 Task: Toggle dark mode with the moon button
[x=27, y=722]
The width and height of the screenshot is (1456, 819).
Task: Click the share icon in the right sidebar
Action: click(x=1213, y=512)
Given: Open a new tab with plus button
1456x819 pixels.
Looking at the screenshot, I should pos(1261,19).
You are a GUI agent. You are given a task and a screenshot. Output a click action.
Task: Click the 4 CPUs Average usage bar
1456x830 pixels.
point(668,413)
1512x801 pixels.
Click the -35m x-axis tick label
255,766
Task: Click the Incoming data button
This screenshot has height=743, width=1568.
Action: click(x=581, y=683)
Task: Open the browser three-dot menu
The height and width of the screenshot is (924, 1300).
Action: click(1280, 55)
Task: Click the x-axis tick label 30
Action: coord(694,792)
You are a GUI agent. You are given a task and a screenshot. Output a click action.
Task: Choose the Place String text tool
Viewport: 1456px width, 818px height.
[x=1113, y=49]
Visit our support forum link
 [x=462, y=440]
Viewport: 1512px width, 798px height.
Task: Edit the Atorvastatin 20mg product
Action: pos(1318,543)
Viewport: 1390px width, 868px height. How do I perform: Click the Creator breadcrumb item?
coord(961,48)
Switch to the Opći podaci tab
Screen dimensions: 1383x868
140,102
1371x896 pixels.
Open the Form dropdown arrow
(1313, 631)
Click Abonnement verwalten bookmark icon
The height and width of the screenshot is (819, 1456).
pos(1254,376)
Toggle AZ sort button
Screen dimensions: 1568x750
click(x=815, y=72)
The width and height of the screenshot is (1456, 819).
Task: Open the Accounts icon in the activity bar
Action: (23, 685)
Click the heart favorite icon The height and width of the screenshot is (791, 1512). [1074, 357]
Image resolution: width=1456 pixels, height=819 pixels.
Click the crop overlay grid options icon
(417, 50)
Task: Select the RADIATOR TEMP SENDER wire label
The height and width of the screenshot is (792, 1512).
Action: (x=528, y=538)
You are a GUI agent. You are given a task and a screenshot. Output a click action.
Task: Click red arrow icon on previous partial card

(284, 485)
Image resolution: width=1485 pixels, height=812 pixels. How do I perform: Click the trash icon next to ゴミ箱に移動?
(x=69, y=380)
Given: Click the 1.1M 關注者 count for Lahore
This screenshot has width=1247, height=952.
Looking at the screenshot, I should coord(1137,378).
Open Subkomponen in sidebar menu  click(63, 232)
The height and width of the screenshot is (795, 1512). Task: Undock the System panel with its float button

WHAT TO DO: The required output is all of the material, word for word.

TASK RESPONSE:
 Task: Toggle dark mode with the moon button
[x=27, y=722]
The width and height of the screenshot is (1456, 819).
Task: Click the share icon in the right sidebar
Action: click(x=1213, y=512)
Given: Open a new tab with plus button
1456x819 pixels.
Looking at the screenshot, I should pos(1261,19).
You are a GUI agent. You are given a task and a screenshot. Output a click action.
Task: Click the 4 CPUs Average usage bar
1456x830 pixels.
point(668,413)
1512x801 pixels.
Click the -35m x-axis tick label
255,766
Task: Click the Incoming data button
This screenshot has height=743, width=1568.
Action: click(x=581, y=683)
Task: Open the browser three-dot menu
The height and width of the screenshot is (924, 1300).
Action: click(1280, 55)
Task: Click the x-axis tick label 30
Action: coord(694,792)
You are a GUI agent. You are given a task and a screenshot. Output a click action.
Task: Choose the Place String text tool
Viewport: 1456px width, 818px height.
[x=1113, y=49]
Visit our support forum link
 [x=462, y=440]
Viewport: 1512px width, 798px height.
Task: Edit the Atorvastatin 20mg product
Action: pos(1318,543)
Viewport: 1390px width, 868px height. How do I perform: Click the Creator breadcrumb item?
coord(961,48)
Switch to the Opći podaci tab
Screen dimensions: 1383x868
140,102
1371x896 pixels.
Open the Form dropdown arrow
(1313, 631)
Click Abonnement verwalten bookmark icon
The height and width of the screenshot is (819, 1456).
pos(1254,376)
Toggle AZ sort button
Screen dimensions: 1568x750
click(x=815, y=72)
The width and height of the screenshot is (1456, 819).
Task: Open the Accounts icon in the activity bar
Action: (23, 685)
Click the heart favorite icon The height and width of the screenshot is (791, 1512). [1074, 357]
Image resolution: width=1456 pixels, height=819 pixels.
Click the crop overlay grid options icon
(417, 50)
Task: Select the RADIATOR TEMP SENDER wire label
The height and width of the screenshot is (792, 1512).
Action: (x=528, y=538)
You are a GUI agent. You are given a task and a screenshot. Output a click action.
Task: Click red arrow icon on previous partial card

(284, 485)
Image resolution: width=1485 pixels, height=812 pixels. How do I perform: Click the trash icon next to ゴミ箱に移動?
(x=69, y=380)
Given: Click the 1.1M 關注者 count for Lahore
This screenshot has width=1247, height=952.
Looking at the screenshot, I should coord(1137,378).
Open Subkomponen in sidebar menu  click(63, 232)
The height and width of the screenshot is (795, 1512). Task: Undock the System panel with its float button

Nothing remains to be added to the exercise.